- TASK ITEM: In the entries below, find the line with "This screenshot has height=480, width=541." and print exactly every line from there up to and including the line with "Viewport: 701px width, 615px height.", with no other lines.

- WORKING DATA:
______

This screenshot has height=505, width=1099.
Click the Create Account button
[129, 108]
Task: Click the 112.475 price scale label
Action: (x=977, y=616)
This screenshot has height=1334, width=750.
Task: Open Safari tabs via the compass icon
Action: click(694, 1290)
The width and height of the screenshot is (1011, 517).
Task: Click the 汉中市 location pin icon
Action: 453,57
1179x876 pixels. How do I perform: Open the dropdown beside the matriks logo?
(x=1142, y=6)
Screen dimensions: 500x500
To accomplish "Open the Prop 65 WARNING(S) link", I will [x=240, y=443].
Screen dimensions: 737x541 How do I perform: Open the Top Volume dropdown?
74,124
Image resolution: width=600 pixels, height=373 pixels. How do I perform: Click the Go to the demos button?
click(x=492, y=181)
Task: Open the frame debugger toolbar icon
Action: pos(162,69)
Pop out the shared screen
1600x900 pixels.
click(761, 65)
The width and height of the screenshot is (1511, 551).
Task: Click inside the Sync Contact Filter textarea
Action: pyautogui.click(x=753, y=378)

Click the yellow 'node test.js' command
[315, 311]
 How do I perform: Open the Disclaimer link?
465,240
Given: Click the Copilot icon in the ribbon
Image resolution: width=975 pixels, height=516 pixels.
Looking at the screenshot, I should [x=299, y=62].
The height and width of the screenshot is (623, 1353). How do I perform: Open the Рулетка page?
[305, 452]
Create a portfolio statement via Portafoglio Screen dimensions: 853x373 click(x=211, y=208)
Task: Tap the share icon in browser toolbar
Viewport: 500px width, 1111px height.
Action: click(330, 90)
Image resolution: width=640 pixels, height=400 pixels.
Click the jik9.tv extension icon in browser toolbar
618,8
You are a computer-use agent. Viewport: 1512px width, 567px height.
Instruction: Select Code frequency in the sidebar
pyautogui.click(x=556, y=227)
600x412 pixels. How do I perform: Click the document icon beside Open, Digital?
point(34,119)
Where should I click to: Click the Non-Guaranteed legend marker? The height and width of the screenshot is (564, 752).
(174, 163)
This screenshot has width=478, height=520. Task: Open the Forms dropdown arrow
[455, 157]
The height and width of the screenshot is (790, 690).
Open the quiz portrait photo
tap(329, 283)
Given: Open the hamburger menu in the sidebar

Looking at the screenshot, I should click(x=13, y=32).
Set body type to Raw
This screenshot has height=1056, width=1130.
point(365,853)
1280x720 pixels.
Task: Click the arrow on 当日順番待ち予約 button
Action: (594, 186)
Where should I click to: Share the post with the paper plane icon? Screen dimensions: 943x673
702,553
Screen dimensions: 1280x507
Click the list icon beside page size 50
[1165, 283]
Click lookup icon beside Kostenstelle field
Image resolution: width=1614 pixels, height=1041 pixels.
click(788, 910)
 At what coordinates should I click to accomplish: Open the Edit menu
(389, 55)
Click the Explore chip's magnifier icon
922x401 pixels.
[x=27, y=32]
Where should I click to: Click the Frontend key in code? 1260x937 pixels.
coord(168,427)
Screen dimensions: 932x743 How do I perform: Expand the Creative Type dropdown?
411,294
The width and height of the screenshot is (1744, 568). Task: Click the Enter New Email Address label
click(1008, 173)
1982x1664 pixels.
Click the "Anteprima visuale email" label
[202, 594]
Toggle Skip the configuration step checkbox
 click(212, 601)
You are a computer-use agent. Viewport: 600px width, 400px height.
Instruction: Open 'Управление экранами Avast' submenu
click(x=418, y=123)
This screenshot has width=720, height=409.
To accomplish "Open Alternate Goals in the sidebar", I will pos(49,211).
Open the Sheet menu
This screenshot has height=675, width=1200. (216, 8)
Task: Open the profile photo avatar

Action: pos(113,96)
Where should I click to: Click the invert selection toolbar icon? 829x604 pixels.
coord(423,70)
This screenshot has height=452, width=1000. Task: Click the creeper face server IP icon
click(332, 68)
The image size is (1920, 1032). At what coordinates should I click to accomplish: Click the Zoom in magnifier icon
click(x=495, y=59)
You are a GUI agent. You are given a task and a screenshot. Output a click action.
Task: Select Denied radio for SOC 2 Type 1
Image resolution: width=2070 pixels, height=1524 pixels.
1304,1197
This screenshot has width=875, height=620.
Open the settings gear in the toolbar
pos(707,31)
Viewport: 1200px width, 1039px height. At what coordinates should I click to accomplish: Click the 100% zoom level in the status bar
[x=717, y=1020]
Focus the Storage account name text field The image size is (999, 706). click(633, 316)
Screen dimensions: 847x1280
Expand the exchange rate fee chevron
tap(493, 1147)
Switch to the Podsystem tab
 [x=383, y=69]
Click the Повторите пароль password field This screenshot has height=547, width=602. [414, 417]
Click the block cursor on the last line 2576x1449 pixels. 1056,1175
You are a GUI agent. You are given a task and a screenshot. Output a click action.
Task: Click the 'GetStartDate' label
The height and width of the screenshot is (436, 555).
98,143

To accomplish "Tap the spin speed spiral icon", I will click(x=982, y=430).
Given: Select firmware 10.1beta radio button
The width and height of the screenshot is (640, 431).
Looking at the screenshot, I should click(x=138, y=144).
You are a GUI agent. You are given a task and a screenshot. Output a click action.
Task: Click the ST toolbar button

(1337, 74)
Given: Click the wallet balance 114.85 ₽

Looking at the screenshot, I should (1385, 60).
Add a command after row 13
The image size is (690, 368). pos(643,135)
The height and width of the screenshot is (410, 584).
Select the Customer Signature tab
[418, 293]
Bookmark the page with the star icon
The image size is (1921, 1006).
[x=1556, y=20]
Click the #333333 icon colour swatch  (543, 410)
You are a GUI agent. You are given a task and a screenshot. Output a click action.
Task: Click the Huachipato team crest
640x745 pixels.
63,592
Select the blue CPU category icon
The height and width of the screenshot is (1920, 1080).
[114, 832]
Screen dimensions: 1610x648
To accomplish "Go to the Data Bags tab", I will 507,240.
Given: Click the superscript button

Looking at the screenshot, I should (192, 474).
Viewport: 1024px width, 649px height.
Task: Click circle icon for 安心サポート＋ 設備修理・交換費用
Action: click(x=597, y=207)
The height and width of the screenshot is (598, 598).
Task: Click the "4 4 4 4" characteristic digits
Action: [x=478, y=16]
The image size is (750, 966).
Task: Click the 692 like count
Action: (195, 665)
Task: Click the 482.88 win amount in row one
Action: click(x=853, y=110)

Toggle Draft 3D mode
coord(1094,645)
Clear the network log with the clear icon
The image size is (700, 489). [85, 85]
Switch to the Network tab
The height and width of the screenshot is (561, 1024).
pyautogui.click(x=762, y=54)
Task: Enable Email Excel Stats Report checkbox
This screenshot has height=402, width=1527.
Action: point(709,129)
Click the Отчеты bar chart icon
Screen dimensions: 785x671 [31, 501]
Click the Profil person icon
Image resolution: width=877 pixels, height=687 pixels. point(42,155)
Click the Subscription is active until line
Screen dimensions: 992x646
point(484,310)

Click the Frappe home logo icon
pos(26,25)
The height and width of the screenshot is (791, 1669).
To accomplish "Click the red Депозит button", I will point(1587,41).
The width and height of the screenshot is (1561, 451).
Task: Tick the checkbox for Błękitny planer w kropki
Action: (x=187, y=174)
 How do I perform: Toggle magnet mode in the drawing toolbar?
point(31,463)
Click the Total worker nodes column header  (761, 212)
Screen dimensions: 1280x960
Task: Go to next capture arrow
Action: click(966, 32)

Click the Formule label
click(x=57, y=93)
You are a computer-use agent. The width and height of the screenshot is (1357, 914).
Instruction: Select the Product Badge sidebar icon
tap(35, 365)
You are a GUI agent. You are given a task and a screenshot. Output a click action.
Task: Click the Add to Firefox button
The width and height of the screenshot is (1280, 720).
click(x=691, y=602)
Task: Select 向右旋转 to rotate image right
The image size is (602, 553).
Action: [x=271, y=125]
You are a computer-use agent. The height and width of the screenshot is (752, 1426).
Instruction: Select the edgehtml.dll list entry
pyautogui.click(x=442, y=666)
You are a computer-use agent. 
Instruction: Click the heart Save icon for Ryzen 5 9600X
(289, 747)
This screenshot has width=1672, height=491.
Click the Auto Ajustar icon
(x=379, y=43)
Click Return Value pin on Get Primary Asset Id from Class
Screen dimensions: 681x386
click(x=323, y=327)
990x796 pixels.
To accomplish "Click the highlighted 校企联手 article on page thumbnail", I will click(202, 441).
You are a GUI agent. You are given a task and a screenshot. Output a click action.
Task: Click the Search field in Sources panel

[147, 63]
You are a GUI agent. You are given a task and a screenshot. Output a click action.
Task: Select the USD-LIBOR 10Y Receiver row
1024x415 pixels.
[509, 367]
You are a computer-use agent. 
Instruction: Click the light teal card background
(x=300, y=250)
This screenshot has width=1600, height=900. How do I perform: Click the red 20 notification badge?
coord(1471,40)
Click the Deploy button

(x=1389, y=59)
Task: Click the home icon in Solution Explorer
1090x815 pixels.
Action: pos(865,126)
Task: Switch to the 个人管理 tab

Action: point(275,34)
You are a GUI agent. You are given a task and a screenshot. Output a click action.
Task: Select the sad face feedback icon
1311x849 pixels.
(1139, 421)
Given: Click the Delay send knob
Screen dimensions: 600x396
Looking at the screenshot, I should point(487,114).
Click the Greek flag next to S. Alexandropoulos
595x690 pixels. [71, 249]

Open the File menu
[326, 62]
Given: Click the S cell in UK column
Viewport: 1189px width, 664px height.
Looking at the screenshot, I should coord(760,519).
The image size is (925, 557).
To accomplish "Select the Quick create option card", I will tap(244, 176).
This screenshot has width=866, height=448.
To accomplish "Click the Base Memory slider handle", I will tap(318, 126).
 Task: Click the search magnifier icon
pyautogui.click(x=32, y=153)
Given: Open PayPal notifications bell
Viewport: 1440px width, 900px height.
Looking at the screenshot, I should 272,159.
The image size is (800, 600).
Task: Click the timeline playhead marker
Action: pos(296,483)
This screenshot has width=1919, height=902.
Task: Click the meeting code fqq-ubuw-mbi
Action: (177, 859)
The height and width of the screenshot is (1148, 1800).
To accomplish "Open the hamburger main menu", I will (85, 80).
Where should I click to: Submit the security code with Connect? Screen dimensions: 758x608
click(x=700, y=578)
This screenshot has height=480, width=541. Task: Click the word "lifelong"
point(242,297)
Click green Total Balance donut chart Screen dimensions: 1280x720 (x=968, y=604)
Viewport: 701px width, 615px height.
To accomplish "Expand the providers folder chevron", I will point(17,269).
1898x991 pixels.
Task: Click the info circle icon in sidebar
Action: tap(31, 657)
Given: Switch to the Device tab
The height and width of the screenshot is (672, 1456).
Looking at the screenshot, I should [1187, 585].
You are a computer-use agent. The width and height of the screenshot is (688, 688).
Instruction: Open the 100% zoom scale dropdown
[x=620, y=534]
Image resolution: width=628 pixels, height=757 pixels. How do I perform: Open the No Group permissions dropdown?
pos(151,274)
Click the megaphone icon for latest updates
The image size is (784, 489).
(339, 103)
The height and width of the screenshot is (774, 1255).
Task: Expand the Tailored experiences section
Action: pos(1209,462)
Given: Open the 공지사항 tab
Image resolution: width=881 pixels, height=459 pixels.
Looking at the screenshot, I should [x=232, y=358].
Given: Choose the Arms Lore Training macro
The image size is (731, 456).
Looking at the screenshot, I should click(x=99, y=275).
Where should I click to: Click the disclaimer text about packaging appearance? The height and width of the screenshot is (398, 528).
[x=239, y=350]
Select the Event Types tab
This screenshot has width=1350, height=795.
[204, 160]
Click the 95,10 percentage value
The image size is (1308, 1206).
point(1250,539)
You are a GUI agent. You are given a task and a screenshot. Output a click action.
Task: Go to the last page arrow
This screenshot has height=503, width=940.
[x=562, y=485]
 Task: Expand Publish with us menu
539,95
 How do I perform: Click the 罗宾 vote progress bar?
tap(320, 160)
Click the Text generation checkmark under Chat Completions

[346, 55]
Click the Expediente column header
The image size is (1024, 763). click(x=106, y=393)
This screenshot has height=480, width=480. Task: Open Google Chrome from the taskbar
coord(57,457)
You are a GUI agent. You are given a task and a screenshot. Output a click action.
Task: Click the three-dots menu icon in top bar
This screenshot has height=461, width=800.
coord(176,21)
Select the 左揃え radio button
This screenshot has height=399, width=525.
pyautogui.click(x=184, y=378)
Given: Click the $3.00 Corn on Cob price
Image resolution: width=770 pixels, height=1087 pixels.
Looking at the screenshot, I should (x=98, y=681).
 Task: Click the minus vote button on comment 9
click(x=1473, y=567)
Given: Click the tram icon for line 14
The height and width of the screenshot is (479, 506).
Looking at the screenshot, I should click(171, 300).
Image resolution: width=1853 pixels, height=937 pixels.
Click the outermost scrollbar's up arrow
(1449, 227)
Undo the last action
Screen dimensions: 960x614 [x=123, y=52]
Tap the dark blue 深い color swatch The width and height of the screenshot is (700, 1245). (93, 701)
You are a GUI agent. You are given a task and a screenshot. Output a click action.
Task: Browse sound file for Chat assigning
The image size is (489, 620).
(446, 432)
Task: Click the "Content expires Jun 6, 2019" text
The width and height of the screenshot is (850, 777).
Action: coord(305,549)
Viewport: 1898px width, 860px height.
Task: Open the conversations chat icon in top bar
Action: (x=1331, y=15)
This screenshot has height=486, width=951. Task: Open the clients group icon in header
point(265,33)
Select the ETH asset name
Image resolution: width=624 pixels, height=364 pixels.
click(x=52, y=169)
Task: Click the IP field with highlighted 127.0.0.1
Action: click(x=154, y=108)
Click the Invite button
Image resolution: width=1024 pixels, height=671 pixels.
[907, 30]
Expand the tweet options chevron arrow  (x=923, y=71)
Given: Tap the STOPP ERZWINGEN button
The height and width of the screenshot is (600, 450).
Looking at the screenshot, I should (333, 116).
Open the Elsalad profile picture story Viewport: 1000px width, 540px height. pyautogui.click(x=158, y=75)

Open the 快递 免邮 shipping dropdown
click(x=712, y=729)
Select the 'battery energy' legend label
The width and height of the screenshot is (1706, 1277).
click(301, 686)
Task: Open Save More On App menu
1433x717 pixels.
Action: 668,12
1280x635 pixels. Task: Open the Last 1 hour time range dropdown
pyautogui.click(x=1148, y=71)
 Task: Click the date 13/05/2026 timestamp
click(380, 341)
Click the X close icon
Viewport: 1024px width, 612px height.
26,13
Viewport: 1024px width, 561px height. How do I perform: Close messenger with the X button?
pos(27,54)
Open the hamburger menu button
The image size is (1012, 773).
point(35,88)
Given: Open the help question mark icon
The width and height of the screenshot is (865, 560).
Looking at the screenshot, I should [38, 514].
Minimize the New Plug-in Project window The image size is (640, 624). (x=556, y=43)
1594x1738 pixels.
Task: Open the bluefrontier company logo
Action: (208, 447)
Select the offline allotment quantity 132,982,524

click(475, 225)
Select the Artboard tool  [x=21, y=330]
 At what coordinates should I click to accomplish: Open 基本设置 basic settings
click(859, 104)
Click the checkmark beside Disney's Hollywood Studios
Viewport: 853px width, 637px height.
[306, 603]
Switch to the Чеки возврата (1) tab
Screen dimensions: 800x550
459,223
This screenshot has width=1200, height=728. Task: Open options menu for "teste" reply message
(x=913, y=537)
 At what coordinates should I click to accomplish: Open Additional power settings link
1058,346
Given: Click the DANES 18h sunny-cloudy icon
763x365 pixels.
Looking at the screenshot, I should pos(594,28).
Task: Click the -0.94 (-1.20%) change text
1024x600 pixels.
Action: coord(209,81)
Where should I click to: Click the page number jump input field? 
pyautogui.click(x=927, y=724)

______

- SOLUTION TO THE PROBLEM:
This screenshot has height=480, width=541. Task: Click the word "lifelong"
point(242,297)
Click green Total Balance donut chart Screen dimensions: 1280x720 (x=968, y=604)
Viewport: 701px width, 615px height.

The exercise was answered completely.